1
I. PENDAHULUAN
A. Latar Belakang
Dengan berkembangnya ilmu pengetahuan dan teknologi, masalah Hak Kekayaan Intelektual (HKI) juga berkembang dengan sangat pesat. Suatu barang atau jasa yang hari ini diproduksi di suatu negara, di saat berikutnya telah dapat dihadirkan di negara lain. Perkembangan ini menjadi lebih cepat lagi seiring dengan perkembangan perdagangan internasional. Kebutuhan untuk melindungi HKI tumbuh seiring dengan keinginan untuk melindungi barang atau jasa sebagai komoditi dagang.
Salah satu aspek yang berkaitan dengan HKI adalah masalah merek, yang telah dipergunakan selama ratusan tahun. Pada awalnya merek ini digunakan untuk memberikan tanda dari produk yang dihasilkan dengan menunjukkan asal-usul barang (indication of origin). Namun, pada perkembangan selanjutnya kebutuhan akan adanya perlindungan hukum atas merek semakin berkembang dengan pesat setelah banyaknya orang yang melakukan peniruan. Perkembangan dunia usaha, yang ditunjang dengan transportasi yang semakin lancar baik darat, laut dan udara serta didukung pula dengan media informasi yang semakin maju, mengakibatkan tingkat peredaran atau pemasaran barang atau jasa semakin berkembang luas.
2
Perkembangan usaha dan media informasi tersebut menambah pentingnya merek sebagai identitas barang atau jasa, yaitu untuk membedakan asal-usul barang dan kualitasnya, juga menghindarkan terjadinya peniruan terhadap suatu merek. Keadaan ini menyebabkan negara-negara yang berkepentingan atas perlidungan merek untuk selalu memperbaharui perundang-undangan merek di negaranya tersebut.

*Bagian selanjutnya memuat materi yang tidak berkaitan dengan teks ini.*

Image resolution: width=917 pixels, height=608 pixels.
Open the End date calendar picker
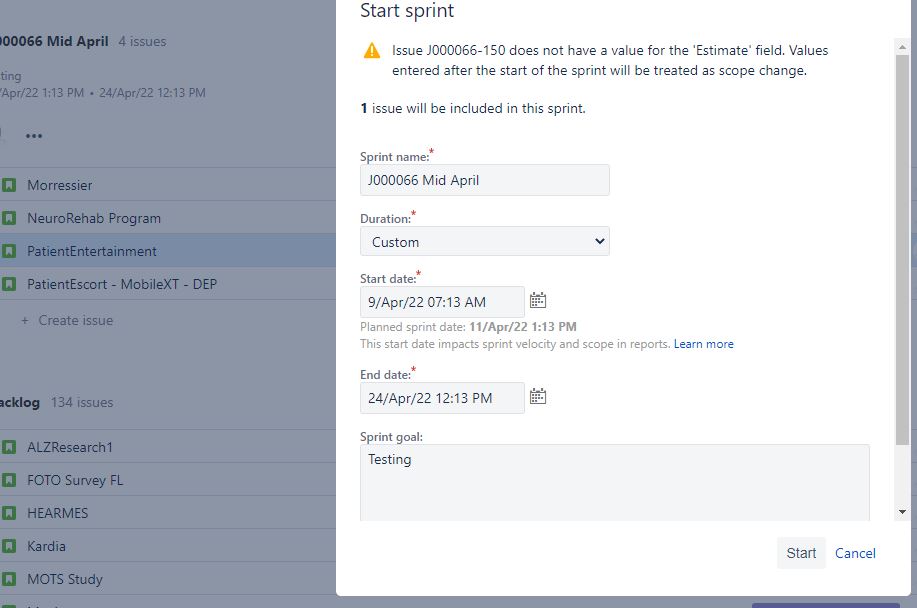click(x=537, y=396)
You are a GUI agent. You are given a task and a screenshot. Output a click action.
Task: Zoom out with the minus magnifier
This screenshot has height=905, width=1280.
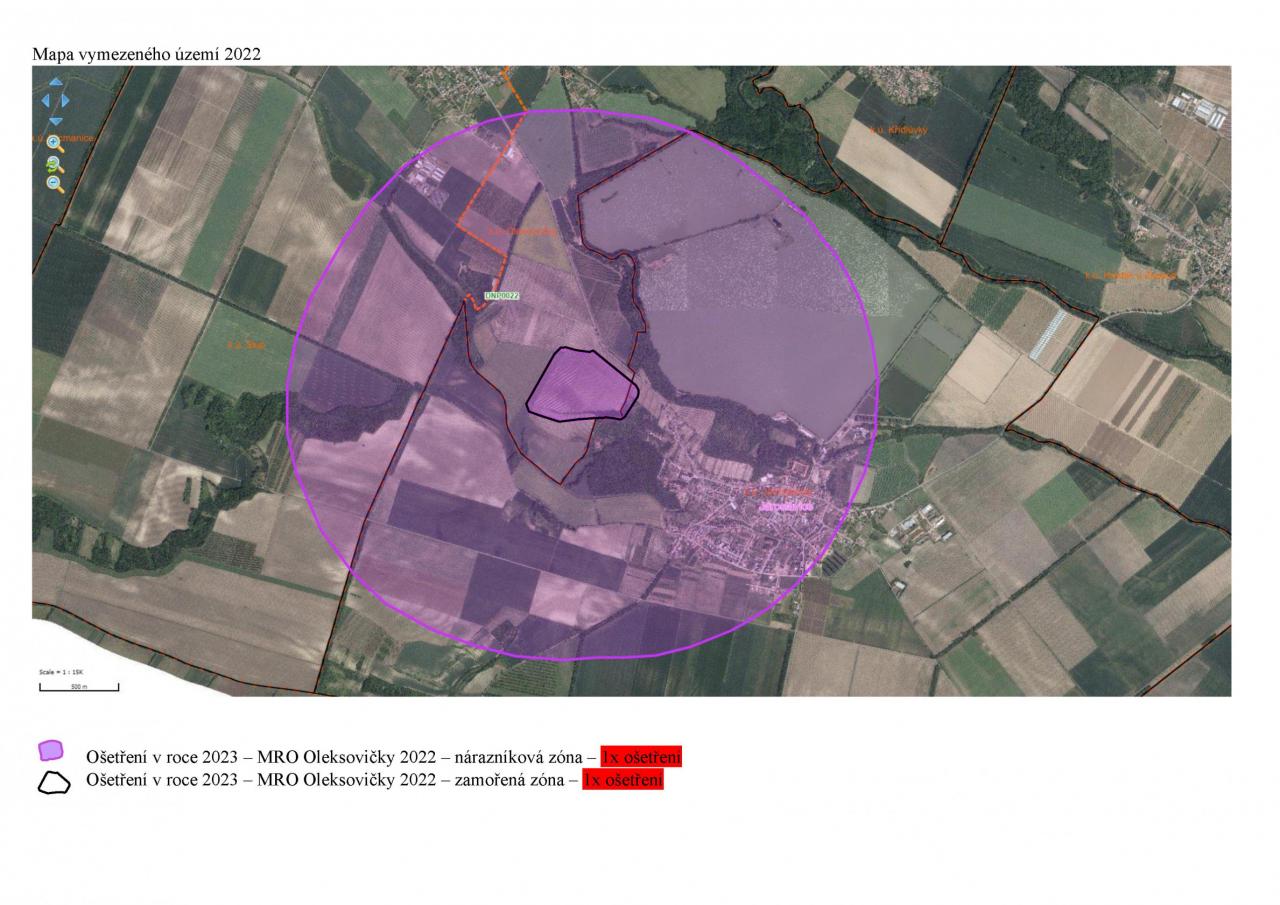click(55, 184)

Di Indonesia sendiri, pengaturan mengenai hak merek telah ada semenjak masa Hindia Belanda yaitu dengan dikeluarkannya Undang-undang Hak Milik Perindustrian yaitu dalam “Reglement Industriele Eigendom Kolonien” Stb. 1912545 jo Stb. 1913-214, kemudian pada zaman penjajahan Jepang dikeluarkan peraturan merek yang dikenal dengan Osamu Seirei Nomor 30 tentang menyambung pendaftaran cap dagang yang mulai berlaku pada tanggal 1 bulan 9 tahun Syowa (2603).
Setelah Indonesia merdeka, peraturan tentang Merek pertama kali dibuat dengan dikeluarkannya Undang-undang Nomor 21 Tahun 1961 tentang Merek Perusahaan dan Merek Perniagaan. Kemudian, diganti dengan Undang-undang Nomor 19 Tahun 1992 tentang Merek dan diubah dengan Undang-undang Nomor 14 Tahun 1997 tentang perubahan Undang-undang Nomor 19 Tahun 1992 tentang Merek dan pada tahun 2001 diganti pula dengan Undang-undang Nomor 15 Tahun 2001 tentang Merek (selanjutnya disingkat UUM 2001).
Pertimbangan penggantian dan penyempurnaan undang-undang tersebut, yaitu dalam rangka menghadapi era perdagangan global serta untuk mempertahankan iklim persaingan usaha yang sehat, juga sebagai tindak lanjut penerapan konvensi-
3
konvensi internasional tentang merek yang telah diratifikasi oleh Indonesia. Setelah diberlakukannya Undang-undang Merek 1992 jo Undang-undang 1997 jo UUM 2001, sistem atas merek yang dianut adalah sistem konstitutif, yaitu suatu sistem yang memberikan perlindungan hukum kepada pihak yang telah mendaftarkan mereknya secara resmi.
Pentingnya pendaftaran ini, pertama sebagai bukti bagi pemilik yang berhak atas merek, kedua dasar penolakan terhadap merek yang dimohonkan pendaftaran, ketiga dasar untuk mencegah orang lain memakai merek yang sama pada pokoknya atau pada keseluruhannya dalam perdagangan barang atau jasa sejenis maupun tidak sejenis.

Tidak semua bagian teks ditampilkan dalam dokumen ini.